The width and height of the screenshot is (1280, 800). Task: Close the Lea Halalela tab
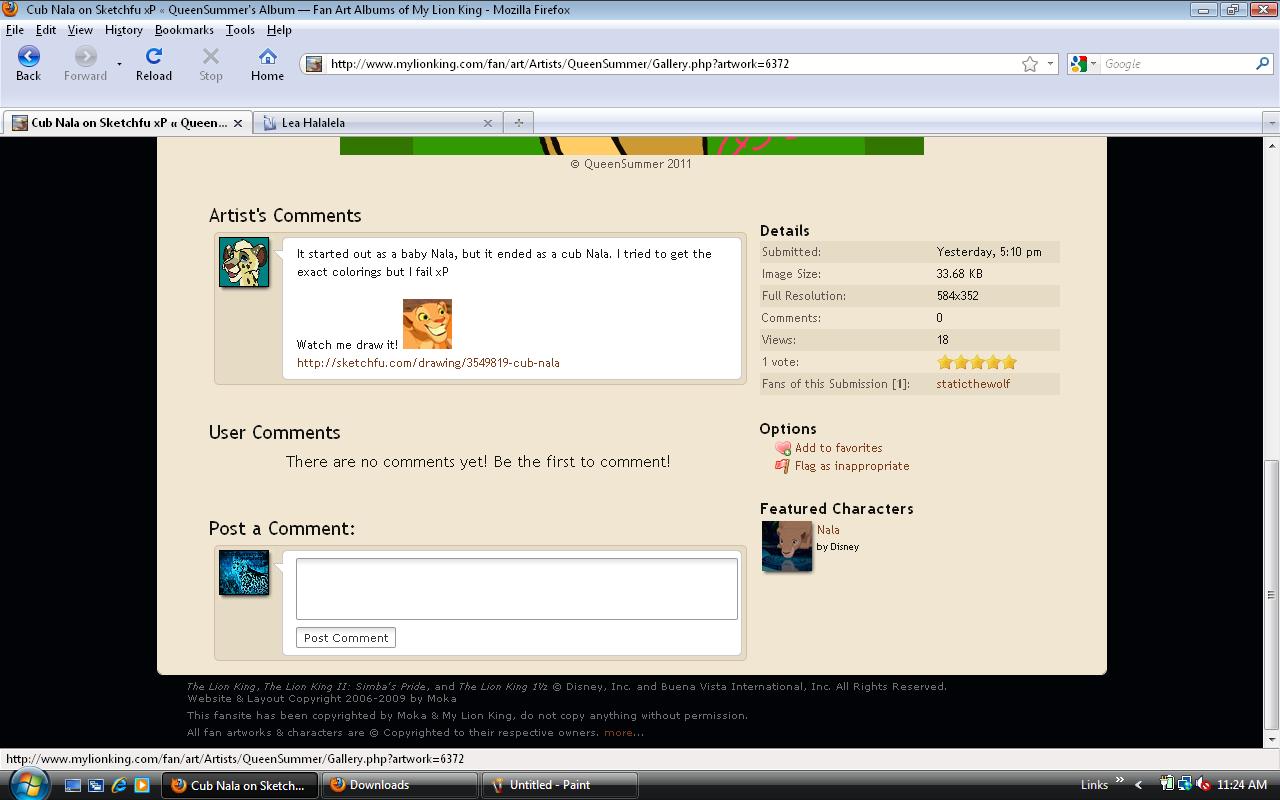[488, 123]
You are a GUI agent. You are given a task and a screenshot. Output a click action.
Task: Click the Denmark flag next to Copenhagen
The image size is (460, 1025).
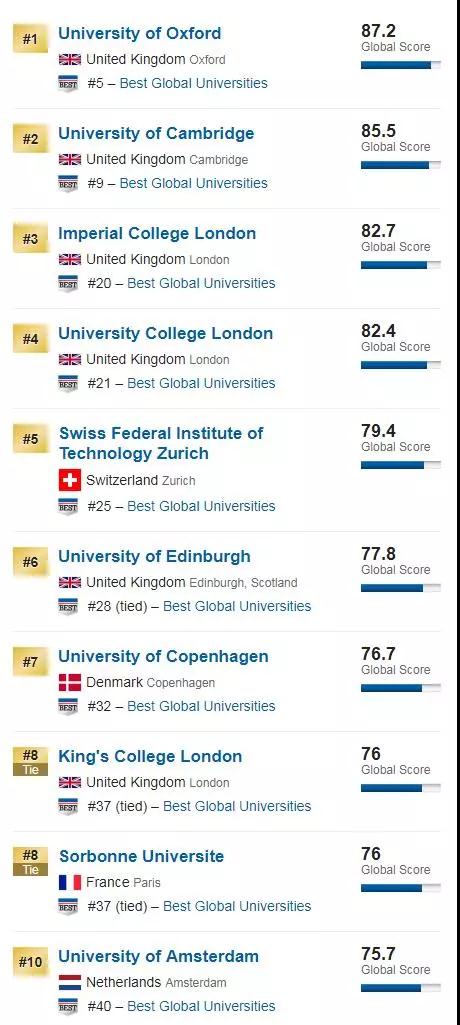point(69,682)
____________
WHAT IS BEING ASKED:
Please print the records above once more, word for word, omitting all pictures.

TASK RESULT:
The width and height of the screenshot is (1280, 800). Task: Close the Lea Halalela tab
[488, 123]
You are a GUI agent. You are given a task and a screenshot. Output a click action.
Task: Click the Denmark flag next to Copenhagen
The image size is (460, 1025).
point(69,682)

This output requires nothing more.